Professor Philip Wallach of the Brookings Institution argues, “This measure transcends traditional preemption by not just harmonizing standards but nullifying state innovation. It sets a dangerous precedent for future technology regulation.”
Technical Implications for AI Governance
Experts warn that halting state-level oversight jeopardizes pilot programs and safety mechanisms that serve as real-world testbeds:
- Bias Audits: Independent evaluators currently use statistical tests—such as calibrated fairness and equalized odds—to detect discriminatory behavior in hiring algorithms. Under a moratorium, funding for these audits could dry up.
- Explainability Frameworks: Initiatives like LIME (Local Interpretable Model-agnostic Explanations) and SHAP (SHapley Additive exPlanations) adopted by several states for algorithmic transparency would face legal barriers.
- Data Documentation: California’s forthcoming Dataset Transparency Law, which requires model documentation following the IEEE P7000 standard, would be invalidated.
Without these safeguards, developers may continue deploying black-box systems with opaque decision logic, heightening risks of deepfake scams, unfair lending, or erroneous medical triage.
Industry and Expert Perspectives
Big Tech and allied lobbyists have celebrated the amendment as a “uniform national standard.” However, consumer advocates and AI ethicists decry it as a “gift to industry” that abandons citizens to unchecked algorithmic power.
- Jan Schakowsky (D-IL), top Democrat on the House Commerce Subcommittee: “This is a giant gift to Big Tech—states should be able to protect their own citizens.”

§ **MATERIAL PROVIDED**

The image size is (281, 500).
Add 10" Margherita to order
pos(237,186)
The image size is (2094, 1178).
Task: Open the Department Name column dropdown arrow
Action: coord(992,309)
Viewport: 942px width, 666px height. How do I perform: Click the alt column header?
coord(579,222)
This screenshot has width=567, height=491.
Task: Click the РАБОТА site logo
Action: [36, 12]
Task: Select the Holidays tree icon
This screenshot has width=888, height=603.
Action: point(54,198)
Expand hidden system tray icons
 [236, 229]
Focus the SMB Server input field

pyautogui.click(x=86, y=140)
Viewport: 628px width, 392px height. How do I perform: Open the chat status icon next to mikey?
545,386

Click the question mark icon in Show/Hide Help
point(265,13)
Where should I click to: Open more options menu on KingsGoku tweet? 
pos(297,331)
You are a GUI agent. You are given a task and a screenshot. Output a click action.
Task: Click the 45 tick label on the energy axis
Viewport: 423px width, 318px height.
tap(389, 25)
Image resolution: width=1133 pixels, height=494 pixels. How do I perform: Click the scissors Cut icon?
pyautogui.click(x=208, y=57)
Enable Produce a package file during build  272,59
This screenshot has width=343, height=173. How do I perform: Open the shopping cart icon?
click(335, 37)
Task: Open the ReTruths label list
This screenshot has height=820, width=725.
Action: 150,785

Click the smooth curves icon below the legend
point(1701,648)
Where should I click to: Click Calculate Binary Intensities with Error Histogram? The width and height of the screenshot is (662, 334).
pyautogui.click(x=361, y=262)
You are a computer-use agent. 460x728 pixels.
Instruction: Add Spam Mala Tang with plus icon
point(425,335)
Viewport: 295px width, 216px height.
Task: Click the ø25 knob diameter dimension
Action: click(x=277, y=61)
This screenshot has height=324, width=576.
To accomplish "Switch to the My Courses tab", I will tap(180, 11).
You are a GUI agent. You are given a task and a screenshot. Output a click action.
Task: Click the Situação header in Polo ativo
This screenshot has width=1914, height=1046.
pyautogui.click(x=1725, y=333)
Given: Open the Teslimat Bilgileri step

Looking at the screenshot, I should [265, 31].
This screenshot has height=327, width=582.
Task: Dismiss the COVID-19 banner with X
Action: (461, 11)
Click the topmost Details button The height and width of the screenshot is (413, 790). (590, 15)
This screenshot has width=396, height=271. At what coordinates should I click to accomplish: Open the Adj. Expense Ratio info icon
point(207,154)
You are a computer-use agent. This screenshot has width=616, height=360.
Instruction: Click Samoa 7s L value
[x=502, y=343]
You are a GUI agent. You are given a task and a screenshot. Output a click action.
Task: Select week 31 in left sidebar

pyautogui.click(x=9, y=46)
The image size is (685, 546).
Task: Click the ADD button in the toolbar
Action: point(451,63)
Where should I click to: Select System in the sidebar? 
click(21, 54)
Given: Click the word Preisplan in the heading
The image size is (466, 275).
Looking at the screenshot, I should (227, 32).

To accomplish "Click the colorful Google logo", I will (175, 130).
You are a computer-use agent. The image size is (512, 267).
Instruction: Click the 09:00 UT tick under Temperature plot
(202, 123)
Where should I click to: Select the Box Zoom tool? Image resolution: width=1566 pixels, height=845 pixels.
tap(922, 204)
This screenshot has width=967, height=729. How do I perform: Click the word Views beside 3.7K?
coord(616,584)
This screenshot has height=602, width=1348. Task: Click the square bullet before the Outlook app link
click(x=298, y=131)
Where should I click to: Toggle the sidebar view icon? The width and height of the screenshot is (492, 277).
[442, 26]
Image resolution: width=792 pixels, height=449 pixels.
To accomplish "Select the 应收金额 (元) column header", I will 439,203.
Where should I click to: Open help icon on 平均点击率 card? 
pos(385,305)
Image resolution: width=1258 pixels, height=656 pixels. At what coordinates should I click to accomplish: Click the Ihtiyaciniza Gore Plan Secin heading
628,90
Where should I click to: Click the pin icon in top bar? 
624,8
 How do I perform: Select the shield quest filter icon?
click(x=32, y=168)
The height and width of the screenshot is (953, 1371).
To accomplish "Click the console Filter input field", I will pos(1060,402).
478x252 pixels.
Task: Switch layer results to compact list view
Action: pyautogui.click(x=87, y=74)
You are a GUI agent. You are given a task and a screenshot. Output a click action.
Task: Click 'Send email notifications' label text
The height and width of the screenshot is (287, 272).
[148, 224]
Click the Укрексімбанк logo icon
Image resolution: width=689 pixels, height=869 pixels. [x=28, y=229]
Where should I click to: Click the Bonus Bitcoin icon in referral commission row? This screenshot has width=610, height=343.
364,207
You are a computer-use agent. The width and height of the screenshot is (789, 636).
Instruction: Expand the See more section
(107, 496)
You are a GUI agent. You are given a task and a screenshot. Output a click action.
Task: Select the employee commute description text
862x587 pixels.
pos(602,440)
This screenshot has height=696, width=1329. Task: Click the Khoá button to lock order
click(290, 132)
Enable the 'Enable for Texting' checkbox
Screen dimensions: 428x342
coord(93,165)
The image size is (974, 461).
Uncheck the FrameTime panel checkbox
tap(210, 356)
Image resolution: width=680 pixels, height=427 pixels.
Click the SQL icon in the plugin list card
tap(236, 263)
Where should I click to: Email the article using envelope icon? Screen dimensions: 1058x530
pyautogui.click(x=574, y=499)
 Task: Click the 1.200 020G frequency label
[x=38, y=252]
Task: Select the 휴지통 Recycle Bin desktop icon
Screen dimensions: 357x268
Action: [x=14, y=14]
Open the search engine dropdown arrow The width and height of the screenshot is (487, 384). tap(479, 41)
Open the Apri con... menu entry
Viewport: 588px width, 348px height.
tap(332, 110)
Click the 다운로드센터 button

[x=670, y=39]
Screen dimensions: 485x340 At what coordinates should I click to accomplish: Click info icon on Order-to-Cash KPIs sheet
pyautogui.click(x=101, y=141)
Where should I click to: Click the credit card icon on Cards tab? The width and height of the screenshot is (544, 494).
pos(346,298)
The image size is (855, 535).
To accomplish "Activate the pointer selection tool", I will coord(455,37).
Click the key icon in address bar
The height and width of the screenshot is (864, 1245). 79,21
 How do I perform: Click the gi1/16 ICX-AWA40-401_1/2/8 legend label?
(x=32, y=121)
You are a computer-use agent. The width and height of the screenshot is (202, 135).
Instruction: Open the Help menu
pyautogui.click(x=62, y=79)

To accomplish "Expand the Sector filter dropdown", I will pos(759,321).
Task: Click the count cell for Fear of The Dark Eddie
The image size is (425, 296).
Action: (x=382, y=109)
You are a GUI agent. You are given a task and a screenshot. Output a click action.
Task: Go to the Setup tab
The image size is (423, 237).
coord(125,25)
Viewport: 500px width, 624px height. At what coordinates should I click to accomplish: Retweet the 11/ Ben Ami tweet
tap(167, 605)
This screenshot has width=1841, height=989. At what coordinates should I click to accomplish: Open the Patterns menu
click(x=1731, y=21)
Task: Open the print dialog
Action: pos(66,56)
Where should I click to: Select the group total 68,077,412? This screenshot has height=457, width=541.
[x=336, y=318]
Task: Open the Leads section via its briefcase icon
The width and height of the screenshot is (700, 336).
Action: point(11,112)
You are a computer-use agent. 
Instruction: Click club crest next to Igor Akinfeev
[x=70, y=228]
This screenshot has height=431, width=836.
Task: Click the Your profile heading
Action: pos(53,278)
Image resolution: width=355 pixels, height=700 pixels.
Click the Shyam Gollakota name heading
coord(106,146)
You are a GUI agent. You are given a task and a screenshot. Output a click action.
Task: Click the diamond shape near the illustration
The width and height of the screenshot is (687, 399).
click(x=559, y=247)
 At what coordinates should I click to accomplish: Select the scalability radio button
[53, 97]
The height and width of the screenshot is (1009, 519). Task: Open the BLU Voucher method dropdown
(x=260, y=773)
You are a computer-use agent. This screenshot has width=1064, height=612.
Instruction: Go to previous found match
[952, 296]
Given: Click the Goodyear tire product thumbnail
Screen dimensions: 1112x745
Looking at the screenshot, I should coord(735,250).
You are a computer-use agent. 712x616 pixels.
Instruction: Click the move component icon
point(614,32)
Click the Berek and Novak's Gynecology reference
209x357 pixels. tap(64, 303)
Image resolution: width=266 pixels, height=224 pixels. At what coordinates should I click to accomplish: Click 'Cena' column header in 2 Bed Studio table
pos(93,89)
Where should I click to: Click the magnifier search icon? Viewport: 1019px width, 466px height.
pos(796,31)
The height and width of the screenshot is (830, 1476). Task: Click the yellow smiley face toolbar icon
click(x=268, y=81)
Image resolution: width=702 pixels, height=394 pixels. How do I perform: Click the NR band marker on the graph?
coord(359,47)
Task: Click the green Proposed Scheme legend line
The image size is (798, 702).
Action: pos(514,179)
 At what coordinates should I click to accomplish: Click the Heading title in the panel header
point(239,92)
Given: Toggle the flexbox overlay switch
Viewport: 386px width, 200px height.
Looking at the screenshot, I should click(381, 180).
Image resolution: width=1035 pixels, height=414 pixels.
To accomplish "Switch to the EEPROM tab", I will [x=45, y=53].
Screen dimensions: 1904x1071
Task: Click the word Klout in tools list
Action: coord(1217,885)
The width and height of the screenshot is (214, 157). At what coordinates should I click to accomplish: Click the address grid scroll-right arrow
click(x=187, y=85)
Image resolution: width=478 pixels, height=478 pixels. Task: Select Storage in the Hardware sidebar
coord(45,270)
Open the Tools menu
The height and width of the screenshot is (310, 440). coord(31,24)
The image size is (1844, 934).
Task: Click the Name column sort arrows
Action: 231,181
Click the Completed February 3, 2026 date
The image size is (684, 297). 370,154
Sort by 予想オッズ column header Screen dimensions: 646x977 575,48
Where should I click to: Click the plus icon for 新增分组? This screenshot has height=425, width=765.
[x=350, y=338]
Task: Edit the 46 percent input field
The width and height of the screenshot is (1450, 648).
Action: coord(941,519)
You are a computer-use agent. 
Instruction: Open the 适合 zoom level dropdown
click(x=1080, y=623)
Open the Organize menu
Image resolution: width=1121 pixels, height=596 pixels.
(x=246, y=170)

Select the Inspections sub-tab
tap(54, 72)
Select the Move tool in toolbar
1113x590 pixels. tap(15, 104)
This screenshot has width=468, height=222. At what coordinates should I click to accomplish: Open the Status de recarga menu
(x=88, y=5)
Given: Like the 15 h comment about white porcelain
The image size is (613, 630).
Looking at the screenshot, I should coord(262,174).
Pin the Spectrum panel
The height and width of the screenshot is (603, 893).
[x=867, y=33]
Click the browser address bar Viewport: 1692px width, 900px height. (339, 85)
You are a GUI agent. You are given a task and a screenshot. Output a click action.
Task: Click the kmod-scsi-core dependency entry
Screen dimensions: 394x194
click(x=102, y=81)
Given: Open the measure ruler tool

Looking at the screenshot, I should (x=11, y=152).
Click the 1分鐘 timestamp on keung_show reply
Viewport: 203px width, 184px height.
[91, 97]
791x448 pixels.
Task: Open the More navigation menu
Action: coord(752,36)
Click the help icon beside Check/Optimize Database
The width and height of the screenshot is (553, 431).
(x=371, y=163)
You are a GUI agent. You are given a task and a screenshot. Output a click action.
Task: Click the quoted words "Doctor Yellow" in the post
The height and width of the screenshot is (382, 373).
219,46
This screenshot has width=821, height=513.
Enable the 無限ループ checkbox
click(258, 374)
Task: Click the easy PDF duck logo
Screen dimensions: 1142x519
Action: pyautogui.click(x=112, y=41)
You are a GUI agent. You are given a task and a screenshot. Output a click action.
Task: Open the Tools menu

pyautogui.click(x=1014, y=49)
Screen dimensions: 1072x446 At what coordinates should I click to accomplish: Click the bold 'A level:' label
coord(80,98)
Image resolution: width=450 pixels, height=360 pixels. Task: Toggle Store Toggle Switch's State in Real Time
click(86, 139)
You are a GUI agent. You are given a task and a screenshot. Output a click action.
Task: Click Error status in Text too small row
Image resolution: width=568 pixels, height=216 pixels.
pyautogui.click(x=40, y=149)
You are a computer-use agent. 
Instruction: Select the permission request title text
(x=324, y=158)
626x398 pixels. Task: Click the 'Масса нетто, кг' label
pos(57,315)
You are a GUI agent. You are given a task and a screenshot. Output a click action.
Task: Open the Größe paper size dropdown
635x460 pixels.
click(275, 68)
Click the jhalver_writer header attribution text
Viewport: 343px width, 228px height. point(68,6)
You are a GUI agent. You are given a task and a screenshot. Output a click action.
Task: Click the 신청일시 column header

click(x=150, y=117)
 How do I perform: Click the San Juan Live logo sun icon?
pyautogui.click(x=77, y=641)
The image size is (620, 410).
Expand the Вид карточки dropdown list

§ **WORK TASK**
Transcribe the AI regulation passage word for word, beginning at the words "- Data Documentation: California’s" and stopping after "would be invalidated.". The records have no part in what follows.

§ **TASK OUTPUT**
- Data Documentation: California’s forthcoming Dataset Transparency Law, which requires model documentation following the IEEE P7000 standard, would be invalidated.